--- Task to carry out ---
For the records below, give the number of lines that include the string "button". Nothing else belongs in the answer.

--- Stored data ---
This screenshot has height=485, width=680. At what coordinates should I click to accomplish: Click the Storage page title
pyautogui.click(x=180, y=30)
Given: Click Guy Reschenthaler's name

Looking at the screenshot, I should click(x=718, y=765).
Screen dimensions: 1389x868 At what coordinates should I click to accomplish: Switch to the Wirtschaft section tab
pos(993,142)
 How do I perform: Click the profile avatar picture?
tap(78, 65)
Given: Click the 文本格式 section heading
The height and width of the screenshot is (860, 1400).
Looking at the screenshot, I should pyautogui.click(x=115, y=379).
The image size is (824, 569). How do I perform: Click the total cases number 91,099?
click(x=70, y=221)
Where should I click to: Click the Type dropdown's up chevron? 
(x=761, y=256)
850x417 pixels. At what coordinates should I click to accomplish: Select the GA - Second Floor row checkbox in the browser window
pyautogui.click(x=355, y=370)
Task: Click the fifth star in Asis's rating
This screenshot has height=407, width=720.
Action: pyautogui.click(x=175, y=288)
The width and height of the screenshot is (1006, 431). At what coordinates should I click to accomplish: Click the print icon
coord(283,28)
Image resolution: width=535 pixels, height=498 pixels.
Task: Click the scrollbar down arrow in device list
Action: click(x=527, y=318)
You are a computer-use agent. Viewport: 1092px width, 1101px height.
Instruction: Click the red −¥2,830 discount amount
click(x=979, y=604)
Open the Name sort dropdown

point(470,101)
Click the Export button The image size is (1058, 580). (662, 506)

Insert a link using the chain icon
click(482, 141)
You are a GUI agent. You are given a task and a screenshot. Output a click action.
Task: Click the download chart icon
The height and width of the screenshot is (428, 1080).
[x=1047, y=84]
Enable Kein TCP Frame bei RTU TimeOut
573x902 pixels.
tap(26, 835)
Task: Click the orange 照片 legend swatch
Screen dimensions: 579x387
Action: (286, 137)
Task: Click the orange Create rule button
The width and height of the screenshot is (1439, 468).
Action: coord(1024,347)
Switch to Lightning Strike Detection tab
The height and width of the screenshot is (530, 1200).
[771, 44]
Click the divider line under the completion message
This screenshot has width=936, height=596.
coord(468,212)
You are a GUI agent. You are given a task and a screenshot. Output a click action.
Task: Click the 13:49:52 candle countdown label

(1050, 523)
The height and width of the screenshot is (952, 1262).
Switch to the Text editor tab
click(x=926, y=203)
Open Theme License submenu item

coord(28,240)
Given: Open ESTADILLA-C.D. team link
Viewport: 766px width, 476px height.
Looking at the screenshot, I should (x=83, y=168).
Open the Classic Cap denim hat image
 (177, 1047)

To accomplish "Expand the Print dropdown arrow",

--- Completed task ---
2